Image tool → multimodal injection

When image_view succeeds, it returns metadata={is_image: true, base64: "..."}. The agent appends a synthetic user message with the image to session.context (not messages) — making it visible to the next LLM call without polluting display history.

📝 Tool Format

Module-level format (preferred for user tools)

name = "my_tool"
description = "What it does and when to use it — be specific."
parameters = {
    "type": "object",
    "properties": {
        "param": {"type": "string", "description": "..."}
    },
    "required": ["param"]
}

async def execute(params: dict) -> str:
    # Return a plain string on success.
    # Raise an exception to signal failure.
    return "result"
No classes, no module-level print(). The loader wraps execute in a Tool subclass automatically.

ToolResult (class-based format)

FieldTypeDescription
successboolWhether the tool succeeded
outputstrAlways a string — LLM sees this
errorstr | NoneIncluded in LLM output on failure
metadatadictInternal hints, e.g. is_image: True

Self-extension via write_tool

The agent can install new tools permanently at runtime. WriteToolTool validates, writes to tools/{name}.py, adds to tools/enabled.json, then hot-reloads. New tool is available from the next user message.

📡 WebSocket Protocol

Endpoint: ws://host/ws/sessions/{session_id}
Closes with code 4004 if session not found.

Client → Server

{
  "type": "message",         // required, always "message"
  "content": "user text",    // required, non-empty
  "images": ["base64..."],   // optional; data: URI prefix stripped server-side
  "files": [                 // optional; from POST /sessions/{id}/files
    {"name": "file.pdf", "path": "/abs/path/..."}
  ]
}

📬 Events Reference

TypeDirectionFieldsDescription
stream_start S→C Agent processing began. Block user input.
thinking_delta S→Cdelta Reasoning chunk (streaming). Accumulate until thinking_end.
thinking_end S→C Reasoning phase complete. Auto-collapsed in UI.
turn_thinking S→Cthinking, is_subagent Full reasoning block from tool-calling turn (non-streaming).
plan_ready S→Cplan Step-by-step plan before execution. Rendered as 🗺️ card.
tool_started S→Ctool, args, is_subagent Tool call began. Shows pending spinner in UI immediately.
tool_call S→Ctool, args, result, success, is_subagent Tool finished. Pairs with preceding tool_started.
stream_delta S→Cdelta Final response text chunk. Accumulate to build full content.
stream_end S→Ccontent, context_tokens, max_context_tokens Final response complete. Unlock user input.
stream_stopped S→C User stopped generation via POST /sessions/{id}/stop.
context_compressed S→Cmessages_before, messages_after Context compression ran after this turn.
profile_switched S→Cprofile_id, profile_name Active profile changed mid-stream by switch_profile tool.
error S→Cmessage Unhandled error.
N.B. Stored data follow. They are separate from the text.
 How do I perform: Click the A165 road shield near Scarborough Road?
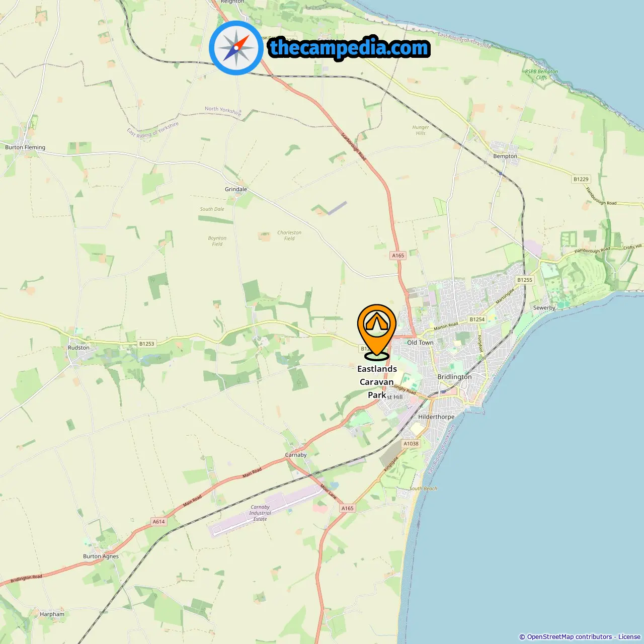(x=398, y=256)
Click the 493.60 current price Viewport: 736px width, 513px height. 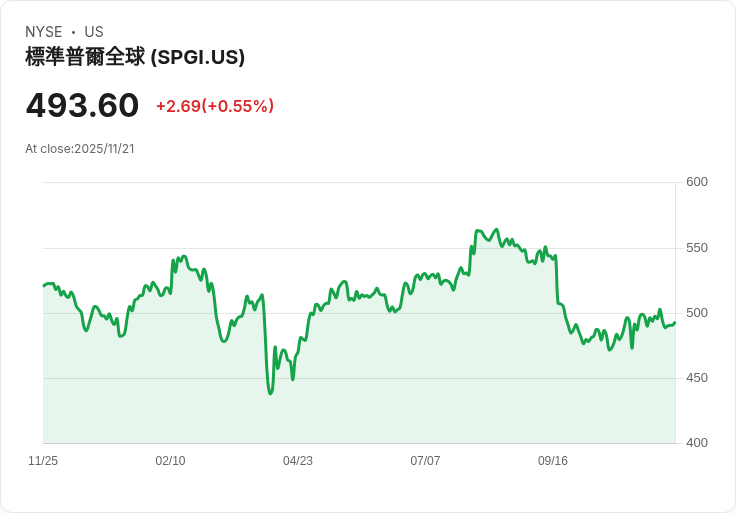pyautogui.click(x=82, y=106)
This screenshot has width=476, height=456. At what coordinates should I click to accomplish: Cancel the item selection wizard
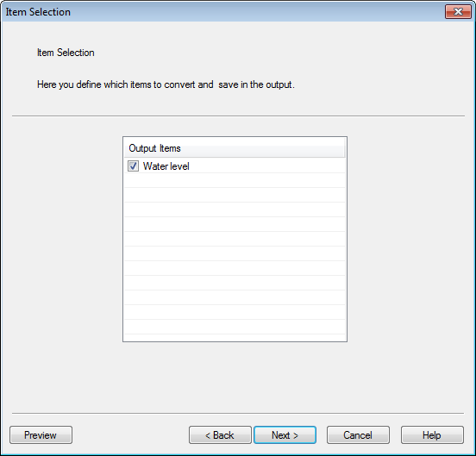click(x=358, y=434)
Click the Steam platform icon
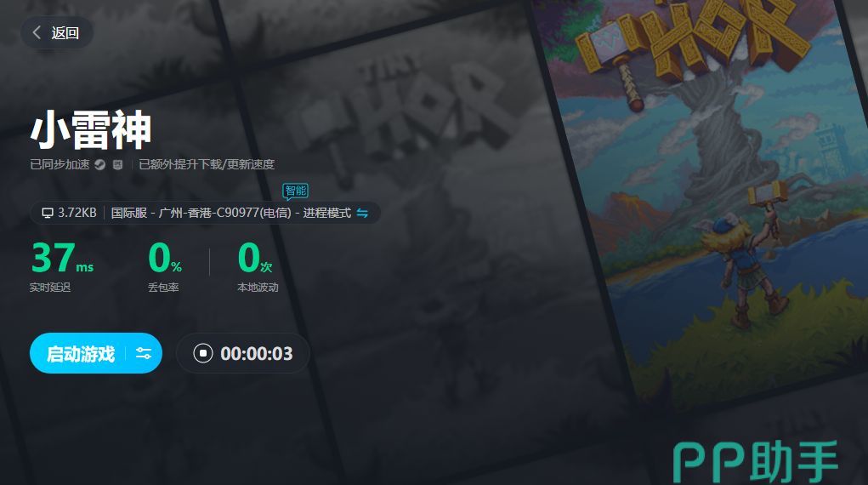Viewport: 868px width, 485px height. coord(99,164)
Some are recoverable, some terminate the stream.

🎬 Typical Event Sequences

Simple question (no tools)

stream_start
thinking_delta × N // if model reasons
thinking_end
stream_delta × N
stream_end

With planning + tools

stream_start
plan_ready // if planning_enabled
turn_thinking // reasoning before tool selection
tool_started
tool_call
tool_started
tool_call
thinking_delta × N
thinking_end
stream_delta × N
stream_end
context_compressed // optional, if threshold hit

Subagent (spawn_agent)

stream_start
tool_started spawn_agent is_subagent=false
turn_thinking is_subagent=true
tool_started web_search is_subagent=true
tool_call web_search is_subagent=true
tool_started filesystem is_subagent=true
tool_call filesystem is_subagent=true
tool_call spawn_agent is_subagent=false
stream_delta × N
stream_end

Profile switch

stream_start
tool_started switch_profile
profile_switched // update UI here
tool_call switch_profile
stream_delta × N
stream_end

🌐 REST API

MethodPathDescription
GET /health Health check → {"status":"ok"}
GET /agents/profiles List all available profiles
GET /agents/tools List all registered tools (builtin + user)
POST /sessions Create session → {session_id, profile_id, created_at}
GET /sessions List all sessions (sorted by pinned+last_active)
GET /sessions/{id} Full session with message history (display buffer)
GET /sessions/{id}/context LLM context (may differ from messages — for debugging)
PATCH /sessions/{id}/pin Pin or unpin a session
DEL /sessions/{id} Delete session and its uploaded files
POST /sessions/{id}/files Upload file (multipart/form-data). Max 200 MB. TTL 24h.
POST /sessions/{id}/messages Send message, wait for full response (non-streaming)
POST /sessions/{id}/stop Signal cooperative stop for running agent
WS /ws/sessions/{id} Streaming agent interface

👤 Profiles

Profiles define tools, system prompt, model, and behaviour per domain. Defined in navi/profiles/.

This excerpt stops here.